16 December 2016

If you become an embryo for a short time…

Scientists rejuvenated a mouse for the first time using gene therapy

RIA News

Gene therapy, including a set of embryonic genes, rejuvenated some organs of elderly mice, which opens the way for the creation of rejuvenation techniques and human cells, according to an article published in the journal Cell (Ocampo et al., In Vivo Amelioration of Age-Associated Hallmarks by Partial Reprogramming).

"Our study shows that aging does not necessarily go one way irreversibly. This is a fairly flexible process that, under very specific conditions and with the appropriate tools, can be reversed," said Juan Belmonte from the Salk Institute in La Jolla (in a press release on the institute's website Turning back time: Salk scientists reverse signs of aging – VM).

belmonte.jpg

Embryo cells and embryonic stem cells are virtually immortal from the point of view of biology – they can live almost indefinitely in an adequate habitat, and divide an unlimited number of times.
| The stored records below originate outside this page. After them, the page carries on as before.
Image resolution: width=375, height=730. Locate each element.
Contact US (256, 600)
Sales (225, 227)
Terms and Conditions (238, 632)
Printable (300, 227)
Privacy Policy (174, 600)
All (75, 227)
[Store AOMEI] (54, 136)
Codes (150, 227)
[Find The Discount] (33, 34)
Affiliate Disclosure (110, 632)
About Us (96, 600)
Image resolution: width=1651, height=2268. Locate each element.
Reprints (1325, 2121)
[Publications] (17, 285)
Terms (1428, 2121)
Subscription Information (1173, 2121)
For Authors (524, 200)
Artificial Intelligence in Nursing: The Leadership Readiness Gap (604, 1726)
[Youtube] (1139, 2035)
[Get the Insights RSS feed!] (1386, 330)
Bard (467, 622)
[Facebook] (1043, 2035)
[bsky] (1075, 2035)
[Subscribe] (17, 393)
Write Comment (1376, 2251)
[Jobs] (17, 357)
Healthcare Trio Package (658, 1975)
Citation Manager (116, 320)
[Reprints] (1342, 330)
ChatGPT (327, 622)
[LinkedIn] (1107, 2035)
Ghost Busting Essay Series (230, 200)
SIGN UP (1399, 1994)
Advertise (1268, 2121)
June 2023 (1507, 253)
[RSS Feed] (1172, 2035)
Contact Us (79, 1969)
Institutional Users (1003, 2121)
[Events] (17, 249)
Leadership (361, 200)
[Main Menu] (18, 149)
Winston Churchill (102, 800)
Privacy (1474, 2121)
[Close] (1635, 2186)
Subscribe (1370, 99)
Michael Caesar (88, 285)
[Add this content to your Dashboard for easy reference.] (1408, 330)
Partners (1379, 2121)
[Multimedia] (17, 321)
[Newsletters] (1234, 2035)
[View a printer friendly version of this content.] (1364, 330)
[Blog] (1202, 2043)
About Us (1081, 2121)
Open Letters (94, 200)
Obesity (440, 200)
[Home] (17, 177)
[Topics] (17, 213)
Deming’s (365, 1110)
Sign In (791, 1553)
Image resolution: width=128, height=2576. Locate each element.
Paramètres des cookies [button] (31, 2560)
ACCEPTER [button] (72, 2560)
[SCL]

In contrast, the cells of the adult human body gradually lose their ability to divide after 40-50 division cycles, entering the aging phase.

Why do cells do this? As scientists believe today, in this way cells protect themselves and the body as a whole from the development of cancer, stopping division at a time when the probability of mutations in their genome reaches a certain critical point.

Aging, as geneticists say, is accompanied by many changes in the vital activity of the cell, which actually turn it off from the normal functioning of the body. The accumulation of such "elderly" cells, as scientists believe today, is the reason for the development of characteristic physiological changes associated with the onset of old age.

Belmonte and his colleagues found that part of the aging process can be reversed by including those genes that are responsible for the "immortality" of embryonic and stem cells – Oct4, Sox2, Klf4 and cMYC. Nobel laureate Shinya Yamanaka used these same genes to turn "adult" skin cells into analogues of embryonic stem cells.

To do this, scientists created a special gene therapy that did not replace these genes or make additional copies of them inside the cell, but simply turned them on, changing the structure of the protein "packaging" of DNA that prevents the reading of Oct4, Sox2, Klf4 and cMYC in the nucleus of an adult cell.

These genes, as scientists explain, were turned on for a very short time – two or four days, enough for rejuvenation, but not enough for the cells to start dividing uncontrollably and turn into a cancerous tumor.

Having tested the work of this anti–aging therapy on cell cultures in vitro, the scientists tried to repeat the same operation on healthy elderly rodents and their relatives suffering from progeria - accelerated aging syndrome.

The results of these experiments, as Belmonte notes, were amazing – gene therapy extended the life of rapidly aging rodents by 30%, and increased the rate of regeneration of skeletal muscles and pancreas in elderly wild-type mice.

At the same time, scientists have not recorded an increase in the incidence of cancer, which suggests that the short-term inclusion of "Yamanaki genes" is relatively safe. On the other hand, do not expect that such rejuvenation courses will appear in clinics tomorrow. As scientists admit, not all the results of experiments on mice are successfully reproduced in human clinical trials, and even if such therapy works, it will take at least 10 years before it passes such tests.